◆ Try it ◆
Take the line with "Task: Select the first rating star" as the first line and the last line of the data as the final one. Write out those lines exactly, and no others.

◆ Extracted records ◆
########################################
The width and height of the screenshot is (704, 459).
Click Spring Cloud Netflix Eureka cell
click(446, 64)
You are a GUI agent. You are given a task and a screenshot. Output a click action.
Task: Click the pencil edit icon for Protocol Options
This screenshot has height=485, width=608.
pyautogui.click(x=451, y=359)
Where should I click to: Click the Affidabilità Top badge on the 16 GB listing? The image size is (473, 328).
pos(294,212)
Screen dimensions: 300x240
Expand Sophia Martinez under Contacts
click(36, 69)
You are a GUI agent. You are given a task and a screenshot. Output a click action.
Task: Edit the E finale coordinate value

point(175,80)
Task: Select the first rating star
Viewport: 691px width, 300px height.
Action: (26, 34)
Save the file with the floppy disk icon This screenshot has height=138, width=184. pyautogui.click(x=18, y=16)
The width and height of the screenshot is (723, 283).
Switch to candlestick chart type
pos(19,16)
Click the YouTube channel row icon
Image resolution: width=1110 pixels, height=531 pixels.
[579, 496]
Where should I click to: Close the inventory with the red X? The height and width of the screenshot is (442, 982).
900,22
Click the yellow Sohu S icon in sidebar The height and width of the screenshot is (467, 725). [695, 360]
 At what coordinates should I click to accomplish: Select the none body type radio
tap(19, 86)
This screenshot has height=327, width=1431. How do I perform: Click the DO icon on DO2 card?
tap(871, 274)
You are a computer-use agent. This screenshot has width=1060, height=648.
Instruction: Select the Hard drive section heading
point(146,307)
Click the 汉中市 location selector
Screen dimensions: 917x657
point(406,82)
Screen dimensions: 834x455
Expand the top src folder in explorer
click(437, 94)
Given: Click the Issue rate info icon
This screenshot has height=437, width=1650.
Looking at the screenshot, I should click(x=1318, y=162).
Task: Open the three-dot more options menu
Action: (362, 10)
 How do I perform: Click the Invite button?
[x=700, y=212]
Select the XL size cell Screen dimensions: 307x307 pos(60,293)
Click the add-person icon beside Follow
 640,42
########################################
◆ Response to the task ◆
Task: Select the first rating star
Viewport: 691px width, 300px height.
Action: (26, 34)
Save the file with the floppy disk icon This screenshot has height=138, width=184. pyautogui.click(x=18, y=16)
The width and height of the screenshot is (723, 283).
Switch to candlestick chart type
pos(19,16)
Click the YouTube channel row icon
Image resolution: width=1110 pixels, height=531 pixels.
[579, 496]
Where should I click to: Close the inventory with the red X? The height and width of the screenshot is (442, 982).
900,22
Click the yellow Sohu S icon in sidebar The height and width of the screenshot is (467, 725). [695, 360]
 At what coordinates should I click to accomplish: Select the none body type radio
tap(19, 86)
This screenshot has height=327, width=1431. How do I perform: Click the DO icon on DO2 card?
tap(871, 274)
You are a computer-use agent. This screenshot has width=1060, height=648.
Instruction: Select the Hard drive section heading
point(146,307)
Click the 汉中市 location selector
Screen dimensions: 917x657
point(406,82)
Screen dimensions: 834x455
Expand the top src folder in explorer
click(437, 94)
Given: Click the Issue rate info icon
This screenshot has height=437, width=1650.
Looking at the screenshot, I should click(x=1318, y=162).
Task: Open the three-dot more options menu
Action: (362, 10)
 How do I perform: Click the Invite button?
[x=700, y=212]
Select the XL size cell Screen dimensions: 307x307 pos(60,293)
Click the add-person icon beside Follow
 640,42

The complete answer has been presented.